[Teks Sumber]
__________
Dengan misi wacana kekuasaan yang di usung
oleh “Barat” dengan politik kekuasaan yang berwajah modern akan begitu
berpengaruh bagi politik Islam yang pada saat berjumpa dengan Barat, mereka
sedang sakit parah, terperangkap dalam lubang yang di gali sendiri dan sedang tertidur
pulas dengan mimpi-mimpi yang indah di masa lalu.
B.
Islam
sebagai betina yang menerima rangsangan sebuah analisi kritis.
Orientalisme
yang datang dengan membawa dan menciptakan sebuah pengetahuan yang berbasis
kekuasaan telah merangsang orang –orang Islam yang selama ini menjadi “perawan
malu-malu” yang hanya menerima begitu saja setiap fase rangsangan orang-orang Barat. Pengaruh
Orientalisme terhadap Timur memang di
ibaratkan dengan skema relasi seksual. Timur yang di ibaratkan dengan perawan
yang berposisi sebagai penerima rangsangan hanya menawarkan dirinya untuk di
eksplorasi pada setiap titik rangsangan yang di milikinya. Sedang Barat dengan orientalismenya
berposisi sebagai yang “ jantan perkasa” yang
memiliki pengetahuan untuk berkuasa mengeksplor diri perawan Timur dengan
begitu “aktif”. Berbuat begitu saja hingga mencapai klimaks. Sebuah kenikmatan
yang di rasakannya sendiri. Dan keperawanan Timur akhirnya lenyap oleh
keperkasaan Barat.
__________
[Data yang Diberikan]
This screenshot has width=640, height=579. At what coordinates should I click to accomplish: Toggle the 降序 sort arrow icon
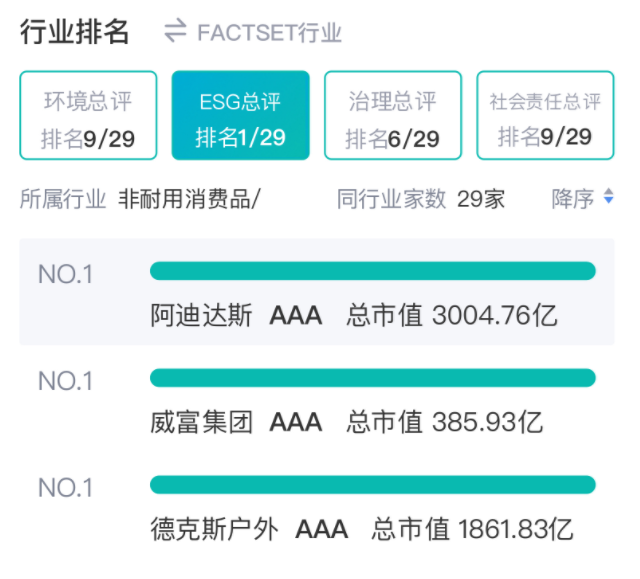point(609,199)
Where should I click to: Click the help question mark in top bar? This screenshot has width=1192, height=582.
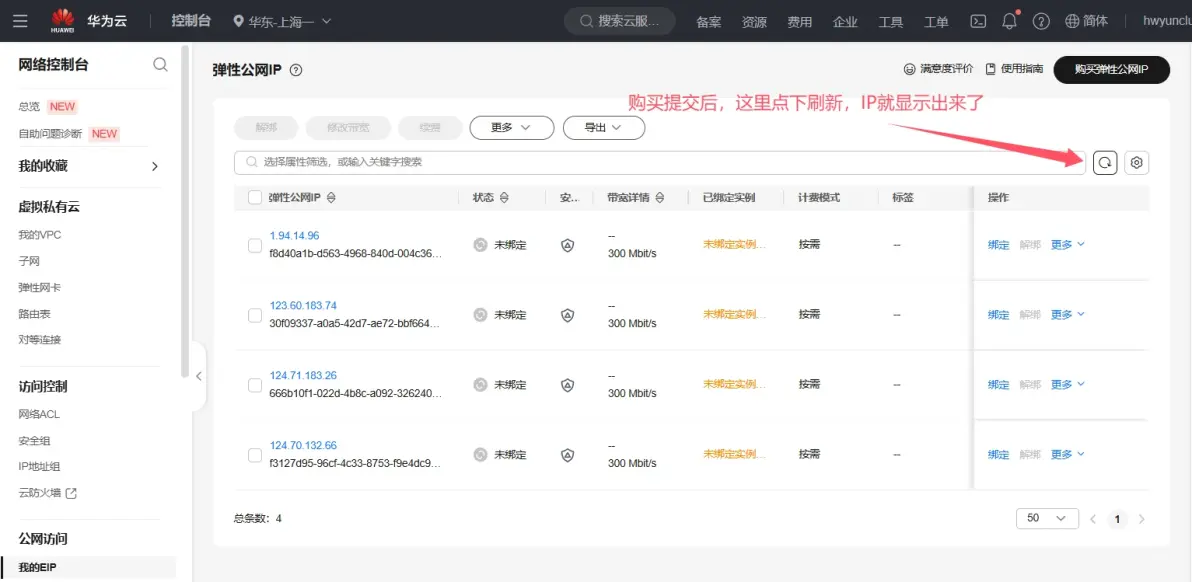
__________
[Yang Harus Dikerjakan]
1. Bisakah Anda menyalin kembali dengan tepat seluruh bagian teks tentang Orientalisme di atas, mulai dari "Dengan misi wacana" terus sampai ke "sebuah analisi kritis."?
2. Bisakah Anda melanjutkan teks tentang Orientalisme di atas, dimulai tepat setelah kalimat terakhirnya?

[Jawaban Berurutan]
1.
Dengan misi wacana kekuasaan yang di usung
oleh “Barat” dengan politik kekuasaan yang berwajah modern akan begitu
berpengaruh bagi politik Islam yang pada saat berjumpa dengan Barat, mereka
sedang sakit parah, terperangkap dalam lubang yang di gali sendiri dan sedang tertidur
pulas dengan mimpi-mimpi yang indah di masa lalu.
B.
Islam
sebagai betina yang menerima rangsangan sebuah analisi kritis.

2.
Dimulai
dari Abad ke 15, ketika Vasco de Gama membuka jalur pelayaran ke India lewat
tanjung Harapan. Yang mengawali pelayaran Eropa ke anak benua India bahkan
hingga ke Indonesia. Namun selama beberapa Abad. Tak seorang muslim pun yang
berupaya terjun ke dalam jasa angkutan niaga baru ini. Dan itu akan berakibat
timbal balik karena peniagaan lah yang mengawali
keterlibatan politik.
Sebelum Kerajaan Islam “Insyaf”. Perjanjian
yang di lakukan orang-orang Eropa dengan penguasa lokal dengan mengirim bala
tentara untuk melindungi pos-pos perniagaan. Lalu fase perangsangan mulai di
lakukan. Campur tangan lebih jauh di intensifkan maka merebaklah kolonialisme
di berbagai kawasan Timur. sekalipun negeri Islam pada saat itu belum merasakan
akibat penting proses ini. Namun Dunia Islam telah terperangkap pada “gombalan”
sistem Ekonomi Global ciptaan barat.
Kesadaran Eropa sebelumnya telah juga di
rangsang oleh kasus serangan –serangan yang di lakukan oleh kesultanan Turki
hingga ke Hungaria. Namun menjelang abad ke-17 tiba giliran Eropa untuk balik
menyerang sebagai akibat dari keunggulan baru bidang teknologi militer.
Sementara itu hubungan diplomatik politk
ekonomi antara Usmani dan orang-orang Eropa mulai berkembang.
Menjelang penghujung abad ke 18 orang-orang
Usmani sepenuhnya sadar telah menginsyafi ketertinggalannya dari orang-orang
Eropa dalam berbagai masalah praktis dan lingkungan lembaga yang berkuasa
muncul sejumlah pribadi yang sangat berhasrat untuk melakukan pembaharuan,
karena kejatuhan imperium tersebut akan menghilangkan keseimbangan di dalam
suatu kawasan yang luas.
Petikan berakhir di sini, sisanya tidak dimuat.